En cierta ocasión Jesús fue interrogado por los fariseos y los escribas de
la siguiente forma, “¿Por qué tus discípulos no andan conforme a la
tradición de los ancianos, sino que comen pan con manos inmundas?” (Mar.
7:5). Los fariseos no pensaban en lavarse las manos solo por motivos sanitarios,
como lo hacemos comúnmente nosotros. Ellos no estaban hablando de alguna norma sanitaria
de sentido común, sino de una norma religiosa tradicional, según la cual
realizaban lavados rituales, literalmente, bautismos, para purificar objetos, y
purificarse a sí mismos, del posible contacto con personas que eran consideradas
impuras espiritualmente. “Porque los fariseos y todos los judíos,
aferrándose a la tradición de los ancianos, si muchas veces no se lavan las
manos, no comen.
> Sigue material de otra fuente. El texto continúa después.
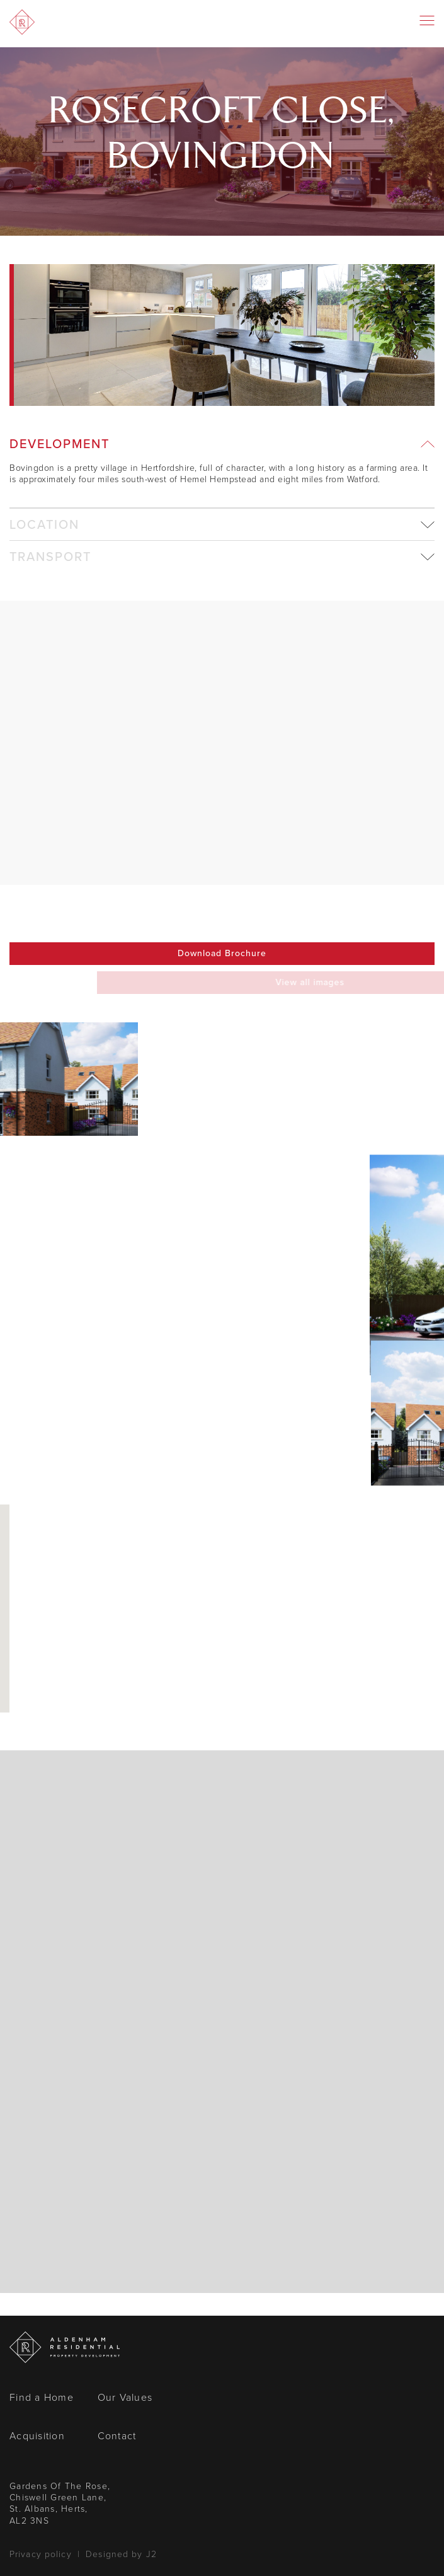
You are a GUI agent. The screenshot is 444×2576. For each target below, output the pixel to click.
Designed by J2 (121, 2554)
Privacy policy (40, 2554)
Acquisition (37, 2436)
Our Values (125, 2397)
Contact (117, 2436)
Y volviendo de la plaza, si no se lavan, no comen. Y
otras muchas cosas hay que tomaron para guardar, como los lavamientos de los
vasos de beber, y de los jarros, y de los utensilios de metal, y de los lechos” (Mar. 7:3,4). La cuestión de fondo aquí era la autoridad por la cual tales lavamientos
debían realizarse. La “tradición de los ancianos” era un conjunto de opiniones
y normas sobre cómo debía aplicarse la ley de Moisés (cf. Gal. 1:14). En la
práctica, tales opiniones y comentarios se habían vuelto más importantes que la
ley de Dios, tanto así que, algunos afirmaban que Dios había entregado dos
leyes a Moisés, la torá misma, es decir, los primeros cinco libros de nuestras
Biblias, y otra ley oral, transmitida de boca en boca. Esta actitud es parecida
a la que podemos encontrar en la actualidad, cuando se afirma que la opinión de
determinado funcionario de la iglesia es tan válida como la palabra de Dios. La respuesta de Jesús fue severa, “El les dijo: Muy bien profetizó
Isaías de vosotros, hipócritas, según está escrito: “Este pueblo me honra con
los labios, pero su corazón está lejos de mí, pues me dan un culto vano,
enseñando doctrinas que son preceptos humanos.” Dejando de lado el precepto de
Dios, os aferráis a la tradición humana. Y les decía: En verdad que anuláis el
precepto de Dios para establecer vuestra tradición” (Mar. 7:6-9, NC). Jesús, claramente, rechazó como pecaminoso el elevar las opiniones de los
hombres a la par de la revelación de Dios, y señaló tres conclusiones de este
pecado. Primero, tiene el efecto práctico de hacer algo diferente a lo requerido
por Dios, ya sea aprobando lo que Dios prohíbe, o prohibir lo que Dios aprueba,
o, simplemente, agregar a los requerimientos de Dios. La historia confirma que
a los hombres no les falta ingenio para torcer el sentido de sencillas instrucciones
bíblicas. Jesús dijo que esto es invalidar la palabra de Dios (Mar. 7:13). En segundo lugar, nos convierte en hipócritas. Un hipócrita es un actor,
uno que pretende la piedad. Cuando elevamos nuestras preferencias por encima de
las de Dios, demostramos que realmente nos estamos sirviendo a nosotros mismos,
no a él, independientemente de lo que afirmemos. En tercer lugar, hace que nuestra adoración sea vana, es decir, inútil,
vacía en sí misma. La actividad religiosa dirigida al hombre, con sus gustos,
preferencias, deseos e inclinaciones, en lugar de ser dirigida a Dios, resulta
en una adoración inútil. Cristo dijo, “No todo el que dice: ¡Señor, Señor!
entrará en el Reino de los cielos, sino el que hace la voluntad de mi Padre,
que está en los cielos” (Mat. 7:21).